AroundFortWayne

OmniSource Asking Price Follow-up

Yesterday, I reported about Jeff Neumeyer’s story on Indiana News Center about the City asking President-elect Obama for $10 million to acquire and prepare the OmniSource property along Clinton Street.  I have received a little more information about this.  Here is part of the press release from the US Conference of Mayors, which was the impetus for the list:

The nation’s mayors today released the third installment of their Ready-to-Go Jobs Report that inventories infrastructure projects from cities around the country that could be started and completed in just two calendar years to create over a million jobs with help from federal dollars.

Today, mayors are reporting that in 641 cities of all sizes in all regions of the country, a total of 15,221 local infrastructure projects are “ready to go.” These projects represent an infrastructure investment of $96,638,419,313 that would be capable of producing an estimated 1,221,677 jobs in calendar years 2009 and 2010. These are the cumulative totals of projects, required funding, and jobs to be created that have been reported in the three surveys of cities conducted by the Conference of Mayors.

Mayors believe their plan responds to President-Elect Obama’s goal of creating 2.5 million jobs to spur the national economy.

[…] “This report contains examples of the kinds of projects that, if funded through existing channels, would contribute
significantly to the President-elect’s stated goals for infrastructure revitalization and job creation,” said U.S. Conference of Mayors President Miami Mayor Manny Diaz. “However, Mayors recognize that this list must go through a review process through which Congress and the new Administration will identify projects eligible for funding.”

As an organization that represents mayors and their cities — which have their own local process for determining which projects are needed for jobs and economic development – the United States Conference of Mayors has accepted each city’s project submittal.

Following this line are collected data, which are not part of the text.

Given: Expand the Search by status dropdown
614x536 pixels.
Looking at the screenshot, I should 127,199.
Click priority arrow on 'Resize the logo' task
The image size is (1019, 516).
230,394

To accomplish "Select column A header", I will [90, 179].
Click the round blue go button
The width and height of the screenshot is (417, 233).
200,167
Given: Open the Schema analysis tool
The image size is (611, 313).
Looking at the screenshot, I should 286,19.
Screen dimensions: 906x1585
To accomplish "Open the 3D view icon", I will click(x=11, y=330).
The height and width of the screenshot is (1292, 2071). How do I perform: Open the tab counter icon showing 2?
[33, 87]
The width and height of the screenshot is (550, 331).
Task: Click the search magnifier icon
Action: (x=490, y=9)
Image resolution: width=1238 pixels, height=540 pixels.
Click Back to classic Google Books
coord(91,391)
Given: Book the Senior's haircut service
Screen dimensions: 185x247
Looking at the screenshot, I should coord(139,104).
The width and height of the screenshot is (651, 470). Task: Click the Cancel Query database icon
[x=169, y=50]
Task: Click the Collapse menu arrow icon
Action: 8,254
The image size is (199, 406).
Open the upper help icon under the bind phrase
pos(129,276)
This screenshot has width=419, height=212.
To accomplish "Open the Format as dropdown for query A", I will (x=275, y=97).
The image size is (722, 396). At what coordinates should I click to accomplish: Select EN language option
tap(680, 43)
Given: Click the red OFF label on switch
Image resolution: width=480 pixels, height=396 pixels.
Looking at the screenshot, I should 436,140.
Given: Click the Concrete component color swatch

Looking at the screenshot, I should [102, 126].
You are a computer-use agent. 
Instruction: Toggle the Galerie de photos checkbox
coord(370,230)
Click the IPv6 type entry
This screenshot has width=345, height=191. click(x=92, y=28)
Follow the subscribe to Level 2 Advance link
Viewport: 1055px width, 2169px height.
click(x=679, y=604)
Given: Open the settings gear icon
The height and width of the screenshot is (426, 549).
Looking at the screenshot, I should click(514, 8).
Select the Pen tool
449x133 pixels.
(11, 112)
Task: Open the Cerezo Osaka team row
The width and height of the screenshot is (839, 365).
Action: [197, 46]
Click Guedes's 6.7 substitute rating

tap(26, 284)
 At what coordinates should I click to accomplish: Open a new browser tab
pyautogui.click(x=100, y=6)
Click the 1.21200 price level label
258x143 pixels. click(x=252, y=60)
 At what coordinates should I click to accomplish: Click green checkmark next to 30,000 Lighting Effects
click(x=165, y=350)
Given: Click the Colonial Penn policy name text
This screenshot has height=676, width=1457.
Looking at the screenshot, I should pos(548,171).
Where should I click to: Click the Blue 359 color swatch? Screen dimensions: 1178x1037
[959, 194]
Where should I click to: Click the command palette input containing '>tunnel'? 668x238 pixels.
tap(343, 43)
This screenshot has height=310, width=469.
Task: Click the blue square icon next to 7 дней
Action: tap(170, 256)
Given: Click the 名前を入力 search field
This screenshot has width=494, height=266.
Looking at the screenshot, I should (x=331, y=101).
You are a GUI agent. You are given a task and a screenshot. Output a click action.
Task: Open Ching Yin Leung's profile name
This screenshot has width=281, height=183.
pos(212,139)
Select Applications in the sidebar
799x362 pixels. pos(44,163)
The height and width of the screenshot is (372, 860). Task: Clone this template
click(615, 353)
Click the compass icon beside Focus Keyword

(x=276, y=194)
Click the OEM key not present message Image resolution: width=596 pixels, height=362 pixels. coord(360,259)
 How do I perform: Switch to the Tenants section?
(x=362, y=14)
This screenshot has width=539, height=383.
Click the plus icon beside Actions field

Hence, each Mayor and City is responsible for its justification for putting these projects forward.

The mayors’ report combines the cumulative totals of projects, funding and jobs from the two surveys previously released by the Conference (November 14 and December 8) with this week’s survey information. Projects were sent to the Conference of Mayors from cities in all regions of the country and fall in ten different sectors:

• Community Development Block Grants
• City Street/Metro Roads
• Transit
• Green Jobs
• School Modernization
• Public Safety Jobs and Technology
• Public Housing Modernization
• Water and Wastewater Infrastructure
• Amtrak
• Airport Technology

Mayors have stressed that investing in MainStreet metropolitan economies, which comprise 90% of our gross domestic product and drive the national economy, is the most direct path to creating jobs and stimulating the business that can begin to reverse the current economic downturn. Mayors say metro infrastructure projects can start quickly because the funding for them can come directly to their cities through existing funding channels such as the Community Development Block Grant, which has been in place since the early 1970s and is considered to be a model for effective delivery of federal funds.

“As each month passes, we are reminded of the rapid deterioration of the long-term job outlook for Americans. Our metropolitan economies desperately need help at the Main Street level, and the mayors’ MainStreet Recovery plan is the answer,” said Tom Cochran, Conference CEO and Executive Director.

You can see a list of Fort Wayne’s submitted projects here.  I would encourage you to spend some time looking at the list.  It does list the OmniSource Property acquisition as:

Property Description: North River Development (Acquisition, Brownfield Site Prep., Infrastructure)
Funding Required: $10,000,000
Jobs Created: 80 

So, this explains the source of the story, but does not explain the breakdown of the $10 million.  

The totals for the Fort Wayne list are $282 million in projects creating 3,339 jobs which averages out to about $85k spent per job created.  For comparison purposes, Carmel, Indiana’s list totals $120 million with 3,461 jobs created for an average of $35k spent per job created.  Indianapolis’ list totals $268 million with 1,181 jobs created for an average of $226,932k spent per job created.  I’ll admit I’m not spending lot of time with this as I have other pressing matters.  I will say that I looked at some smaller and some larger cities and when you look at the amount spent per job created, the smaller cities seem to get, on the 10 or so I checked, better bang for the buck.  I will be doing some research and checking into some of this a bit further when time allows.

I am a bit chagrined and think the list should have contained some sort of ranking system for the projects so that a Federal official could make a better decision.  For instance, if we were granted money towards the OmniSource acquisition, would that money be better spent on reducing the City’s upcoming CSO project?  Which would have the greater impact?  The only other thing I’ll say at this point, is that Neumeyer really should have done a bit more follow-up on that $10 million figure to see exactly why and how City officials came up with that figure. That’s quite a thing to throw out there and not explain.  He also should have stated how the list came together and the name of the organization the list.  At the least, a link to the list could/should have been supplied.